Un’altra rivoluzionario scoperta ha un nome e un padre tutti italiani. Si chiama Arduino. Arduino è una piattaforma open-source per applicazioni elettroniche creata per agevolare il lavoro di artisti, designer, hobbisti, e chiunque sia interessato a creare oggetti o ambienti interattivi. Arduino può percepire l’ambiente, riceve l’input da una varietà di sensori e può influenzare l’ambiente circostante controllando luci, motori ed altri attuatori. Con la scheda si possono creare oggetti interattivi senza bisogno di un grosso investimento dal momento che le schede possono essere costruite a mano o acquistate già assemblate (al prezzo di 20$) e il software può essere scaricato gratuitamente. I disegni di riferimento dell’hardware (file CAD) sono disponibili sotto una licenza open-source, ma liberi di essere adattatati alle esigenze del costruttore.

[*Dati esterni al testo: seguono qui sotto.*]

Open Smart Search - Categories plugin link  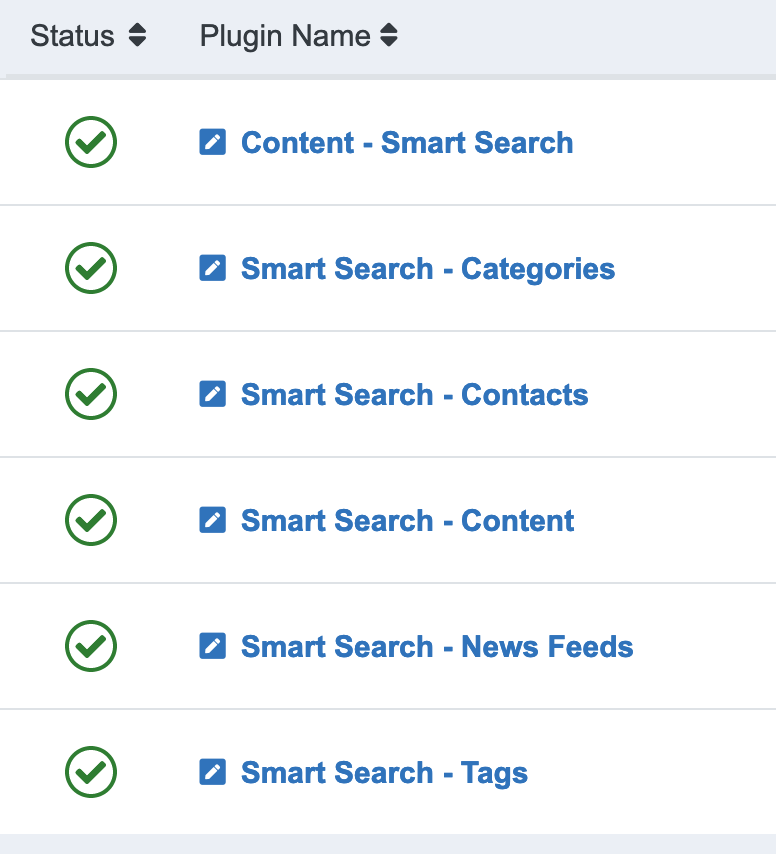tap(428, 268)
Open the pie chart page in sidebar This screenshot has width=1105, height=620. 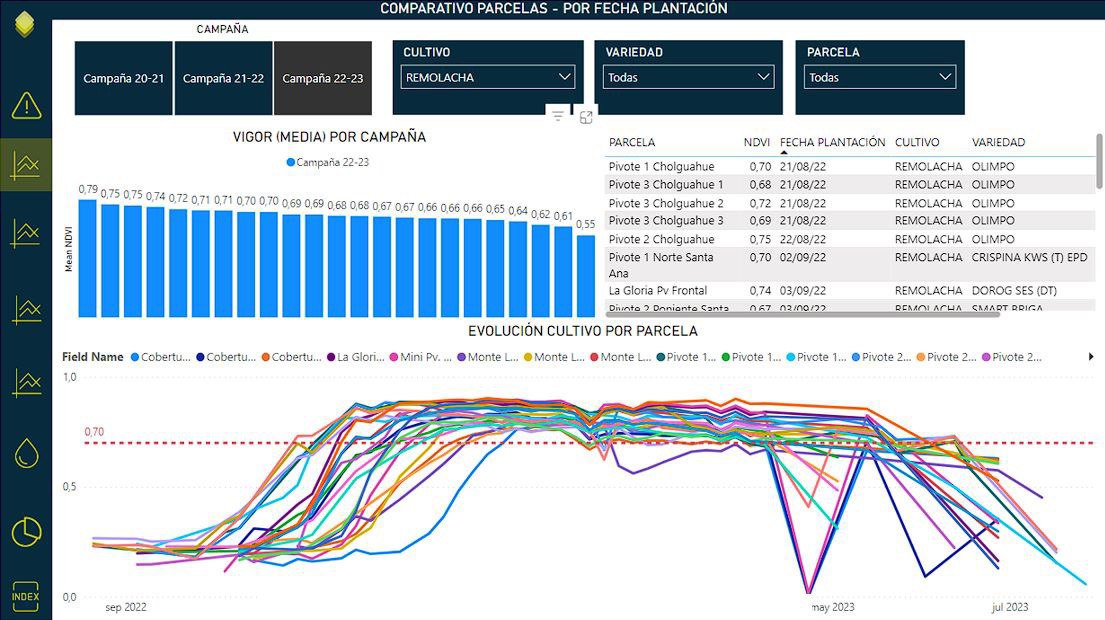coord(26,532)
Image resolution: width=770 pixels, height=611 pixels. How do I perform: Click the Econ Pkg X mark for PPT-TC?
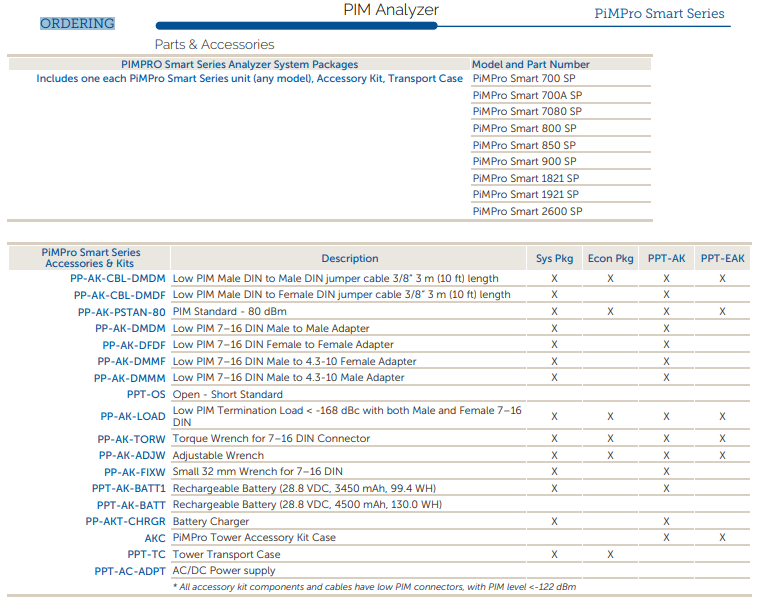[x=610, y=555]
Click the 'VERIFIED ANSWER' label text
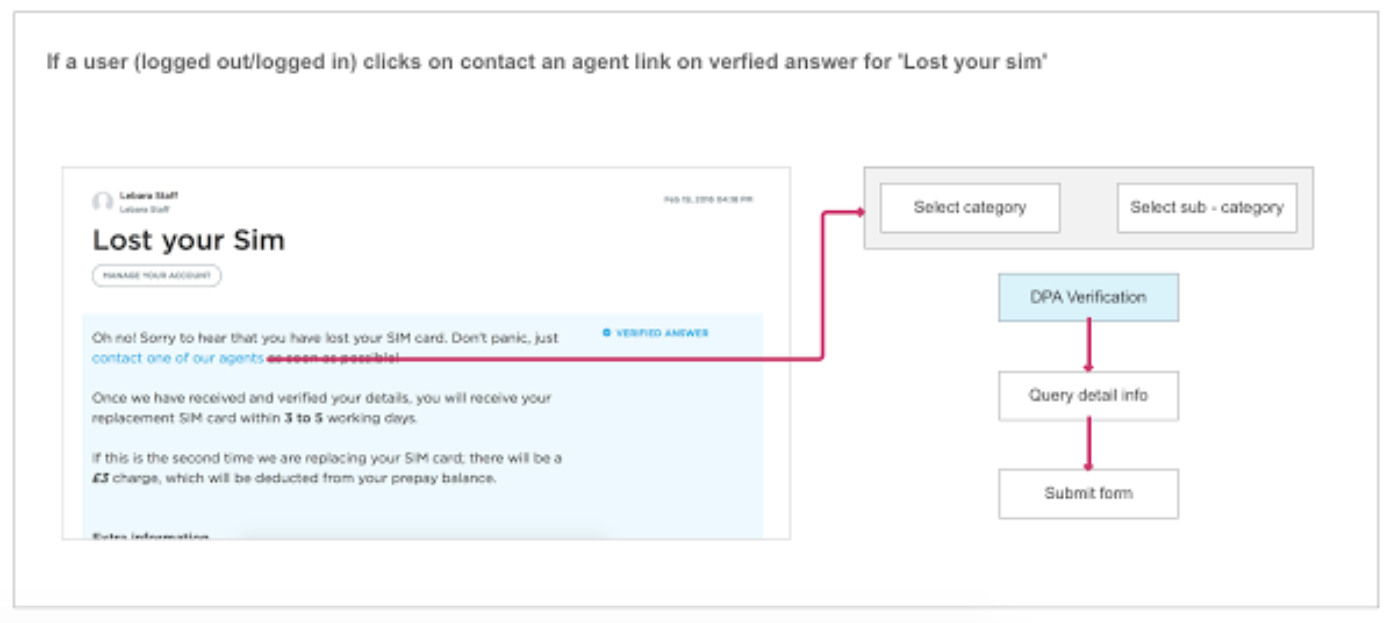The height and width of the screenshot is (623, 1392). [x=662, y=333]
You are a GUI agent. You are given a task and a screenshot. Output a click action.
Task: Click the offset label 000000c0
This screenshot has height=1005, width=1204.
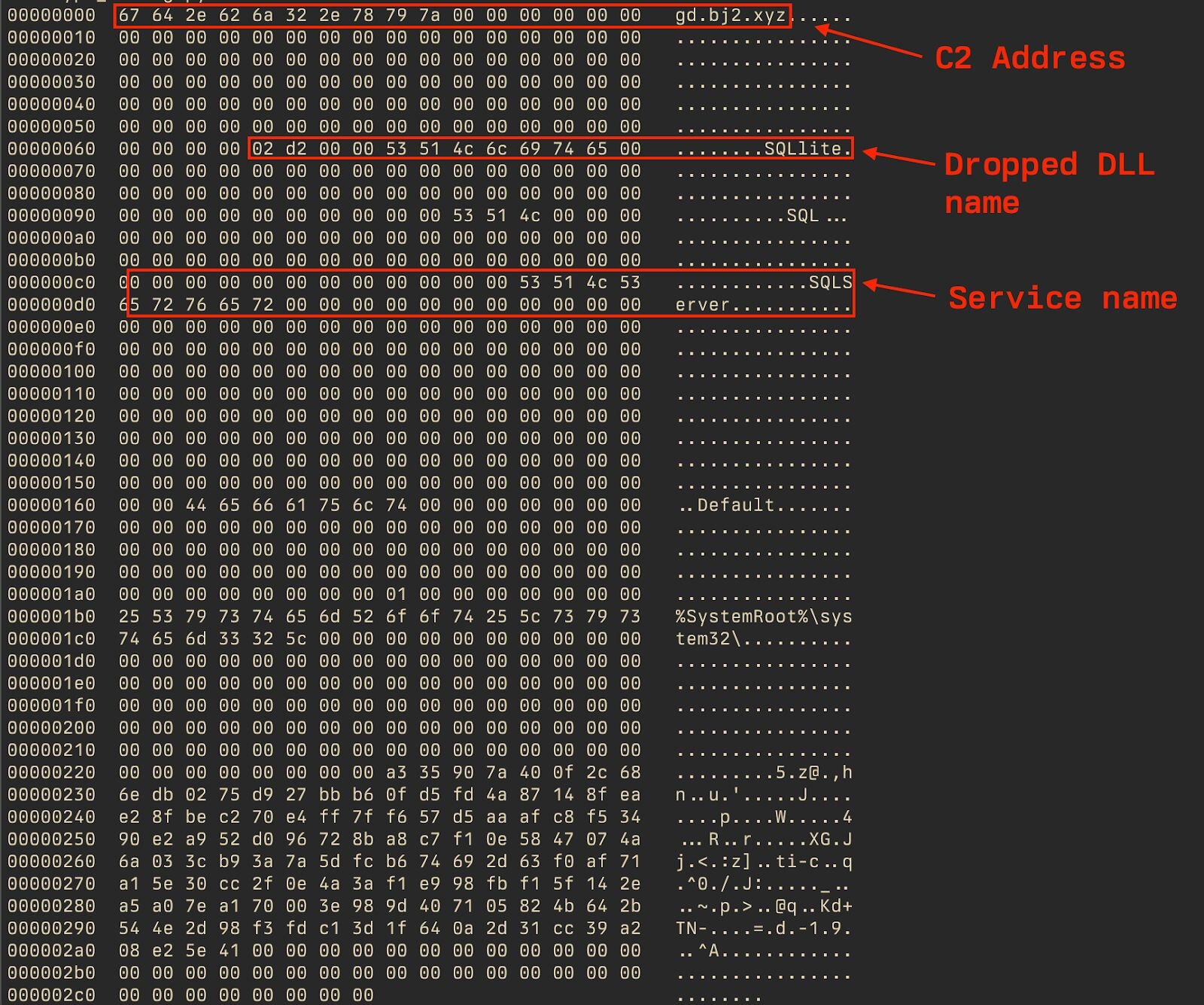pyautogui.click(x=52, y=283)
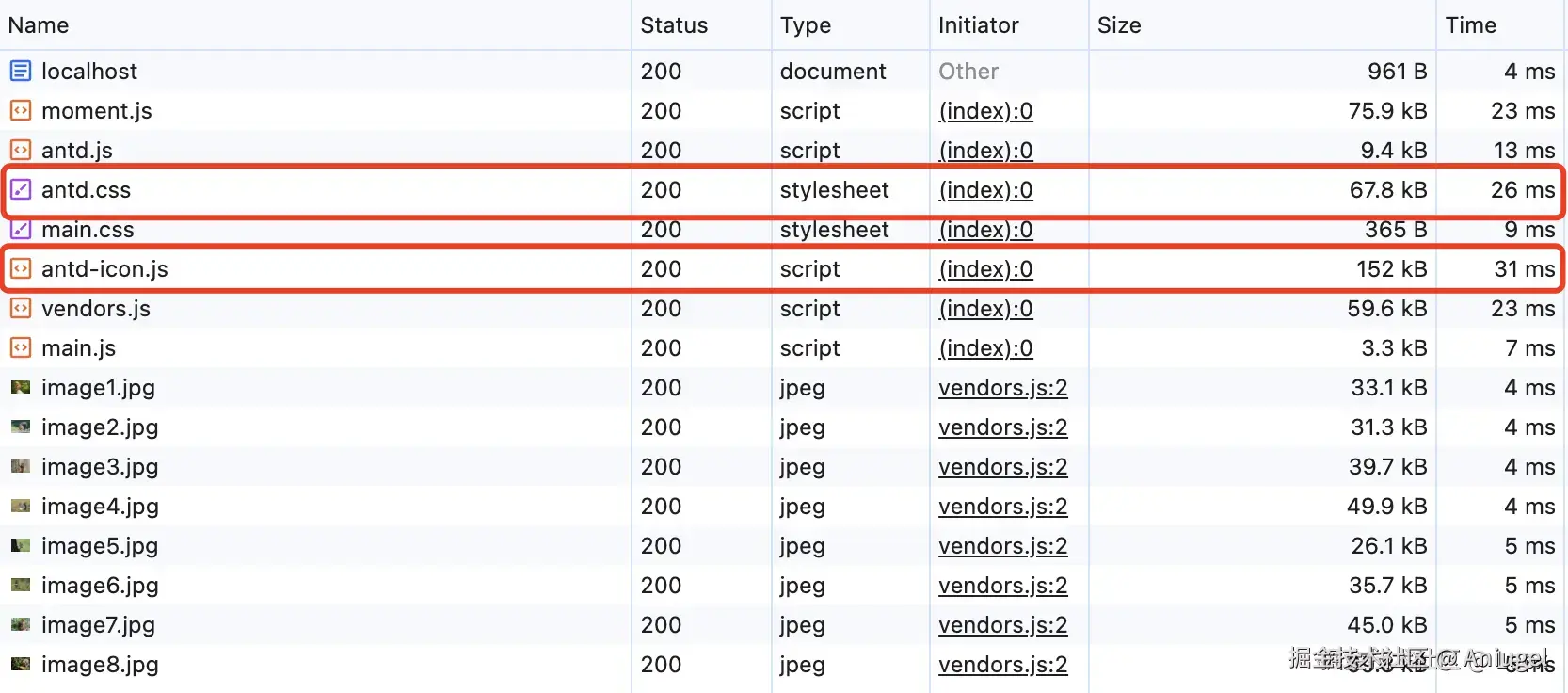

Prima le macchine manipolavano bit, ora sono passate agli atomi. Dopo che Microsoft e Apple (ma ricordiamoci anche della Olivetti) hanno lanciato la rivoluzione digitale da un garage, cosa ci possiamo aspettare da un esercito di anonimi costruttori che ha iniziato a giocare con le nuove tecnologie per costruire oggetti fisici?

Industrial productivity can be achieved on a small scale?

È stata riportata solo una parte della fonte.